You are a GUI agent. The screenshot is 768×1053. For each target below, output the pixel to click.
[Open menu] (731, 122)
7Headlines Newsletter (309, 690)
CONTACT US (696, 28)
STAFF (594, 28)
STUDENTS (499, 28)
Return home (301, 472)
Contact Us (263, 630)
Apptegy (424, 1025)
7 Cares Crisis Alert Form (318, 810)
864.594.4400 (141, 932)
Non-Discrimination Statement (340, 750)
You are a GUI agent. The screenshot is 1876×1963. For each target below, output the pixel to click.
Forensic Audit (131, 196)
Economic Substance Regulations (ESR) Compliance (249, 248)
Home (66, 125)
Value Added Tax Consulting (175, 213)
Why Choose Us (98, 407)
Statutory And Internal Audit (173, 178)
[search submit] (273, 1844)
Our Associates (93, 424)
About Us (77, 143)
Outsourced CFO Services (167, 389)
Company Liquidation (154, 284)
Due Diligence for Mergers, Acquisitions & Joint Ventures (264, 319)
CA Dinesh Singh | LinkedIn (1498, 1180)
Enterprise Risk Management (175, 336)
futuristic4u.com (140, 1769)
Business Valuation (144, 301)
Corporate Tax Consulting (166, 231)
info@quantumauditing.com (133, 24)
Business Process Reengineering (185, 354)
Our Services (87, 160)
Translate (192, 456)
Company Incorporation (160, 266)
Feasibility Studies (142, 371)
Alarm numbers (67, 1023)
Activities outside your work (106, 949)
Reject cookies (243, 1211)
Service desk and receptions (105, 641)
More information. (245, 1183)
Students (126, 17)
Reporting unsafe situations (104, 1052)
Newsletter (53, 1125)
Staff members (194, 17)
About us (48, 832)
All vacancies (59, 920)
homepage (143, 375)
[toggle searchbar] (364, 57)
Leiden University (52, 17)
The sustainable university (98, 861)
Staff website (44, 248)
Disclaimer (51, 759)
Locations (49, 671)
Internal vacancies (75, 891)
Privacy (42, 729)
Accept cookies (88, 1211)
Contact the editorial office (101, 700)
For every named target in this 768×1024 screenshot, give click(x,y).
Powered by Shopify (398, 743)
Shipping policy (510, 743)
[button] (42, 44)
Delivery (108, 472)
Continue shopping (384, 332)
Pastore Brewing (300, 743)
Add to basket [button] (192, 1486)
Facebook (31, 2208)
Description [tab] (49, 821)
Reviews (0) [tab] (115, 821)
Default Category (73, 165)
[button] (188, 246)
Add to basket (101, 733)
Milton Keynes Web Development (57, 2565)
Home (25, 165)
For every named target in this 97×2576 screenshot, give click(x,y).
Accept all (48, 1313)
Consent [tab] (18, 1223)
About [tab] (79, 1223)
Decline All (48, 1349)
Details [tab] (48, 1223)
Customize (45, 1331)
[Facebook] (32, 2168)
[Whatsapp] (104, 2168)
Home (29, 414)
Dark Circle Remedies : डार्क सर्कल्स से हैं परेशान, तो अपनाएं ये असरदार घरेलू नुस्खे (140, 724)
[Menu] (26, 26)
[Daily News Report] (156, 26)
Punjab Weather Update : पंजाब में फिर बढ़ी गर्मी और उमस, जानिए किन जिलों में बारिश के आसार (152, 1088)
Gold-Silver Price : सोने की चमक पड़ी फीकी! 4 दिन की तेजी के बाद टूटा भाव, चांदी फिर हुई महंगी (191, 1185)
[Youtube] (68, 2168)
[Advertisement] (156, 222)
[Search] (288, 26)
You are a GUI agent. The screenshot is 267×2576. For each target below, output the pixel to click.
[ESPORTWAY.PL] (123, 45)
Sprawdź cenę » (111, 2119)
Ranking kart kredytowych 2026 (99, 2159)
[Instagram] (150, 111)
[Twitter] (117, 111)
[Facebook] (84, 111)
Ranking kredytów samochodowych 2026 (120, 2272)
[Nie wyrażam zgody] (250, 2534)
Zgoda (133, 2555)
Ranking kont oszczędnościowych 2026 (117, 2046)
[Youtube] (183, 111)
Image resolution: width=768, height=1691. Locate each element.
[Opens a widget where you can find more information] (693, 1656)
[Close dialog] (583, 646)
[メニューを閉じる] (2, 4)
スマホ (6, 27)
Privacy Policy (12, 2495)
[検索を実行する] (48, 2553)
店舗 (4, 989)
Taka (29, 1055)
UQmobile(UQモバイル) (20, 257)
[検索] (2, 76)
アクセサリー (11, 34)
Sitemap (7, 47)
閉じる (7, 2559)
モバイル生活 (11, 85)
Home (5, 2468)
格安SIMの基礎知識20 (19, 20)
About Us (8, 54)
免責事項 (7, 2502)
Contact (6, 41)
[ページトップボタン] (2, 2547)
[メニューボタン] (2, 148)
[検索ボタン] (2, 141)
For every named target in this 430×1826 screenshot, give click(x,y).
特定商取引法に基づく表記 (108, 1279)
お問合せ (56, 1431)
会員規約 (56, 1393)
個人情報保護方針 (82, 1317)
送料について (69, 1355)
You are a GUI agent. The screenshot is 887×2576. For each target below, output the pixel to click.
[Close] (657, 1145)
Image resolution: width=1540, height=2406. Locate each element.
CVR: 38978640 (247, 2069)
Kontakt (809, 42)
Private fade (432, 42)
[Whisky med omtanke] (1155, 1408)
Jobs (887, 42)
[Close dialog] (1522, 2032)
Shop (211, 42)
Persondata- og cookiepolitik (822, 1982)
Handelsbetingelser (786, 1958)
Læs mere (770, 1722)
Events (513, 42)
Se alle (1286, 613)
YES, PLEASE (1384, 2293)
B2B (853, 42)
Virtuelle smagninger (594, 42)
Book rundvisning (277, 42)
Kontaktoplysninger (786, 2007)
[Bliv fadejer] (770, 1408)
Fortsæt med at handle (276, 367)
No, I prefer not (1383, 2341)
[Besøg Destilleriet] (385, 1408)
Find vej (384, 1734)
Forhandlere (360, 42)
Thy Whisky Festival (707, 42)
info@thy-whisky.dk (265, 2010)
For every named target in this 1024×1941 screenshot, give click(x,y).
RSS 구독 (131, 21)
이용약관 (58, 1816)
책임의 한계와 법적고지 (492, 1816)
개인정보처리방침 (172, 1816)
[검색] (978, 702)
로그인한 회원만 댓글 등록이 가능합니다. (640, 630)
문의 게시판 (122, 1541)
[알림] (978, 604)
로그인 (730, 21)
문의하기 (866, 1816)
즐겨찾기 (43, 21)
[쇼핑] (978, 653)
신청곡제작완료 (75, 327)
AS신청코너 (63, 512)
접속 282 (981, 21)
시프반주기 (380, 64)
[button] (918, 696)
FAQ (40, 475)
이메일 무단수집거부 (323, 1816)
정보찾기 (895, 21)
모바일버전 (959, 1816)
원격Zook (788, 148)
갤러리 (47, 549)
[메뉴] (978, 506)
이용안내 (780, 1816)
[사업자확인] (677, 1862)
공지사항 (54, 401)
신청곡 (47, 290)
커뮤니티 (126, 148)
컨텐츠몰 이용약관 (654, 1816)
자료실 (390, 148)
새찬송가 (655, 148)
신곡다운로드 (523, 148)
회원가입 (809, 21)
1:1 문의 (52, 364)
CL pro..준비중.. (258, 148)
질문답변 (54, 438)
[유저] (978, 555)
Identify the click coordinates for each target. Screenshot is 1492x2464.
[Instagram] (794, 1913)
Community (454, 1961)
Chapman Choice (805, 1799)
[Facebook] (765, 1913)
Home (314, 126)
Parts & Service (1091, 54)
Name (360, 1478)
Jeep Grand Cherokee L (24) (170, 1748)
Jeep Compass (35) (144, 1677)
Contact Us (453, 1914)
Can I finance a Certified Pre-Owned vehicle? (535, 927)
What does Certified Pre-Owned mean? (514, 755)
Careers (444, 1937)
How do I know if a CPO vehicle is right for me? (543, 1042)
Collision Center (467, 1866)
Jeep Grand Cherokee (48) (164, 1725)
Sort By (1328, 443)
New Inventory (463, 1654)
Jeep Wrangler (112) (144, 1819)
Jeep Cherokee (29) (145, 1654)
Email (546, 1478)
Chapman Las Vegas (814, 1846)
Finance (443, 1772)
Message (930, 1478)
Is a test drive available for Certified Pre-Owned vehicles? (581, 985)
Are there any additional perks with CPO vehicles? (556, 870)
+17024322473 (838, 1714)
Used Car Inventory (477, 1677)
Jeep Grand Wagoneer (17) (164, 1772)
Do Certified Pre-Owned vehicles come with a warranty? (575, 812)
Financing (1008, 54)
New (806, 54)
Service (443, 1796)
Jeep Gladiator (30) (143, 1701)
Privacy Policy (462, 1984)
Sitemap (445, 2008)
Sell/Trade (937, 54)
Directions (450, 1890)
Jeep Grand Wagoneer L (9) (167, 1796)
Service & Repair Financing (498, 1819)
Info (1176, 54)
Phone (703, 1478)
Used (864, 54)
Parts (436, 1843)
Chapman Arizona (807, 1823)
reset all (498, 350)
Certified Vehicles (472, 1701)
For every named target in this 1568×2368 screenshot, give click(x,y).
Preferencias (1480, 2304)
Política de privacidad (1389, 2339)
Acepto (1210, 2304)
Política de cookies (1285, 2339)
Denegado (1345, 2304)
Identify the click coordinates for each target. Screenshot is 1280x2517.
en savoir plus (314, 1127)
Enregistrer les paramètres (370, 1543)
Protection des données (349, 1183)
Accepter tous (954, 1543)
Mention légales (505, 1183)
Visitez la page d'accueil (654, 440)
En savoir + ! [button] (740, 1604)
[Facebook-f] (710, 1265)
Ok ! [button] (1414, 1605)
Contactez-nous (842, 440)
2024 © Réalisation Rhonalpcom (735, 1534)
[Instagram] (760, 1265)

= Work request =
Within the listing above, the range opens at the line with "[search submit] (273, 1844)" and closes at the line with "[Daily News Report] (156, 26)". Reproduce exactly the lines of that range, including both ends.

= Problem solution =
[search submit] (273, 1844)
Our Associates (93, 424)
About Us (77, 143)
Outsourced CFO Services (167, 389)
Company Liquidation (154, 284)
Due Diligence for Mergers, Acquisitions & Joint Ventures (264, 319)
CA Dinesh Singh | LinkedIn (1498, 1180)
Enterprise Risk Management (175, 336)
futuristic4u.com (140, 1769)
Business Valuation (144, 301)
Corporate Tax Consulting (166, 231)
info@quantumauditing.com (133, 24)
Business Process Reengineering (185, 354)
Our Services (87, 160)
Translate (192, 456)
Company Incorporation (160, 266)
Feasibility Studies (142, 371)
Alarm numbers (67, 1023)
Activities outside your work (106, 949)
Reject cookies (243, 1211)
Service desk and receptions (105, 641)
More information. (245, 1183)
Students (126, 17)
Reporting unsafe situations (104, 1052)
Newsletter (53, 1125)
Staff members (194, 17)
About us (48, 832)
All vacancies (59, 920)
homepage (143, 375)
[toggle searchbar] (364, 57)
Leiden University (52, 17)
The sustainable university (98, 861)
Staff website (44, 248)
Disclaimer (51, 759)
Locations (49, 671)
Internal vacancies (75, 891)
Privacy (42, 729)
Accept cookies (88, 1211)
Contact the editorial office (101, 700)
For every named target in this 768×1024 screenshot, give click(x,y).
Powered by Shopify (398, 743)
Shipping policy (510, 743)
[button] (42, 44)
Delivery (108, 472)
Continue shopping (384, 332)
Pastore Brewing (300, 743)
Add to basket [button] (192, 1486)
Facebook (31, 2208)
Description [tab] (49, 821)
Reviews (0) [tab] (115, 821)
Default Category (73, 165)
[button] (188, 246)
Add to basket (101, 733)
Milton Keynes Web Development (57, 2565)
Home (25, 165)
For every named target in this 97×2576 screenshot, give click(x,y).
Accept all (48, 1313)
Consent [tab] (18, 1223)
About [tab] (79, 1223)
Decline All (48, 1349)
Details [tab] (48, 1223)
Customize (45, 1331)
[Facebook] (32, 2168)
[Whatsapp] (104, 2168)
Home (29, 414)
Dark Circle Remedies : डार्क सर्कल्स से हैं परेशान, तो अपनाएं ये असरदार घरेलू नुस्खे (140, 724)
[Menu] (26, 26)
[Daily News Report] (156, 26)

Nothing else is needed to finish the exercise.